* **Work task**: Would you please return the line containing "You are a GUI" and all the lines after it through the end of the records below, unchanged and on their own?

* **Record excerpts**:
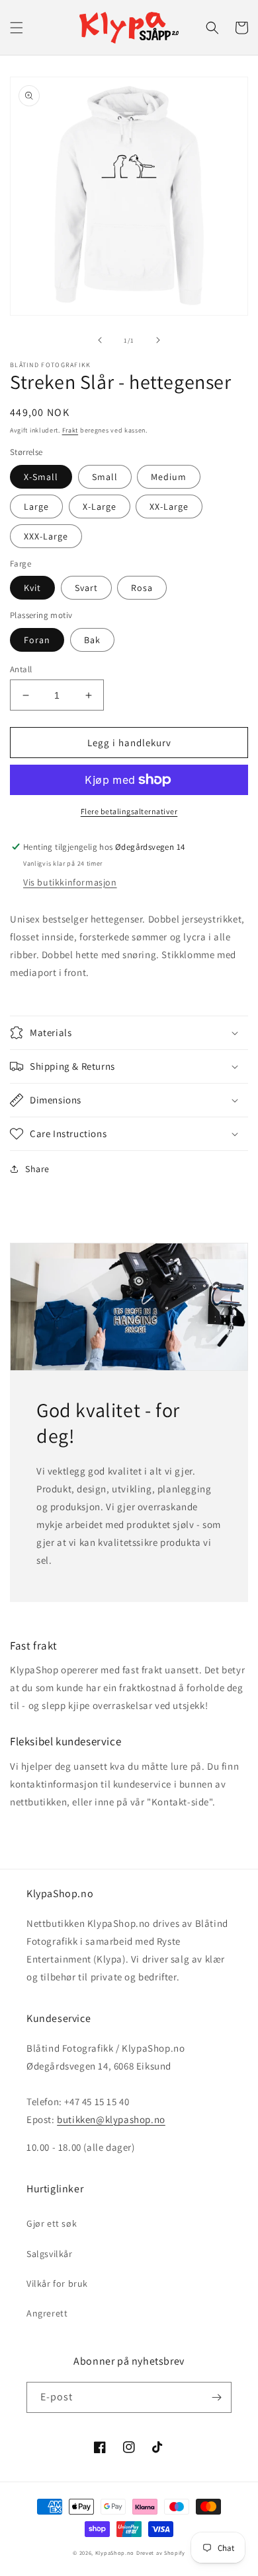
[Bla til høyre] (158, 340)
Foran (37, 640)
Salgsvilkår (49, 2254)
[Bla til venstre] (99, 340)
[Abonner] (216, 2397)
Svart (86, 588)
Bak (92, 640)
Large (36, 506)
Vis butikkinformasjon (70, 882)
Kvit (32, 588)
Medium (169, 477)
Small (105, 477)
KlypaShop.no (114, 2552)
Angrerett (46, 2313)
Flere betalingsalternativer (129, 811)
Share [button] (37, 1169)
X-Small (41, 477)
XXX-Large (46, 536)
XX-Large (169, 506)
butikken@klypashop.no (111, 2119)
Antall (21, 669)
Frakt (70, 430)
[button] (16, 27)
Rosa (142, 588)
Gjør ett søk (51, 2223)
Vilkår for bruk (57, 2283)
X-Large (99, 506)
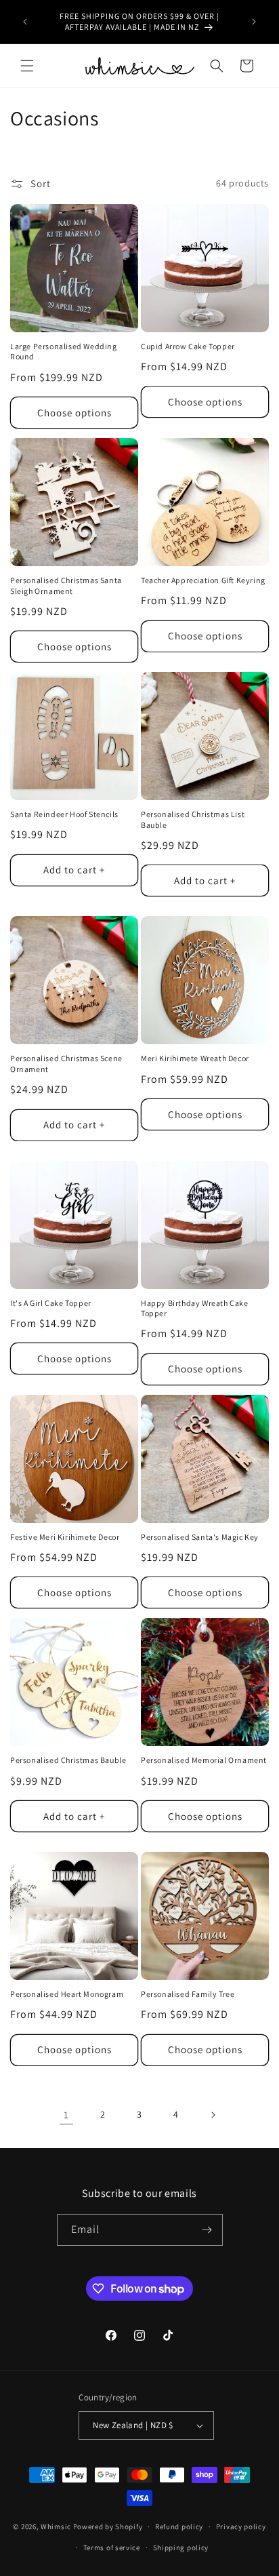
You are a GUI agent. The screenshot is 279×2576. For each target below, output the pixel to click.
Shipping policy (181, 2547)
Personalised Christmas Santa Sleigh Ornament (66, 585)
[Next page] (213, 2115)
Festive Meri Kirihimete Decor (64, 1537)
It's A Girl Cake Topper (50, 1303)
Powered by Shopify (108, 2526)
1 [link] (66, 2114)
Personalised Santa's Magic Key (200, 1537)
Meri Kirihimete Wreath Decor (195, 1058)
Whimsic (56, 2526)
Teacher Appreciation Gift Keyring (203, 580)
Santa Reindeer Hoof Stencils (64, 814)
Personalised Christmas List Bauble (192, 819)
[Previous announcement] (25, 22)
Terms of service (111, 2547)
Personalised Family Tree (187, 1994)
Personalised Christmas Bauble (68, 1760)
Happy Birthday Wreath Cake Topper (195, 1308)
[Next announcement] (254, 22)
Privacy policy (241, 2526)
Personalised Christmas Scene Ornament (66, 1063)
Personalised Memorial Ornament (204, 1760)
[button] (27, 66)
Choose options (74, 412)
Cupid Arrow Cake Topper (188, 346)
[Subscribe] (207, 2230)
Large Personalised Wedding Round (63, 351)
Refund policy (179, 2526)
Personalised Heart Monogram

* **Answer to this problem**:
You are a GUI agent. The screenshot is 279×2576. For each target below, output the pixel to click.
Shipping policy (181, 2547)
Personalised Christmas Santa Sleigh Ornament (66, 585)
[Next page] (213, 2115)
Festive Meri Kirihimete Decor (64, 1537)
It's A Girl Cake Topper (50, 1303)
Powered by Shopify (108, 2526)
1 [link] (66, 2114)
Personalised Santa's Magic Key (200, 1537)
Meri Kirihimete Wreath Decor (195, 1058)
Whimsic (56, 2526)
Teacher Appreciation Gift Keyring (203, 580)
Santa Reindeer Hoof Stencils (64, 814)
Personalised Christmas List Bauble (192, 819)
[Previous announcement] (25, 22)
Terms of service (111, 2547)
Personalised Family Tree (187, 1994)
Personalised Christmas Bauble (68, 1760)
Happy Birthday Wreath Cake Topper (195, 1308)
[Next announcement] (254, 22)
Privacy policy (241, 2526)
Personalised Christmas Scene Ornament (66, 1063)
Personalised Memorial Ornament (204, 1760)
[button] (27, 66)
Choose options (74, 412)
Cupid Arrow Cake Topper (188, 346)
[Subscribe] (207, 2230)
Large Personalised Wedding Round (63, 351)
Refund policy (179, 2526)
Personalised Heart Monogram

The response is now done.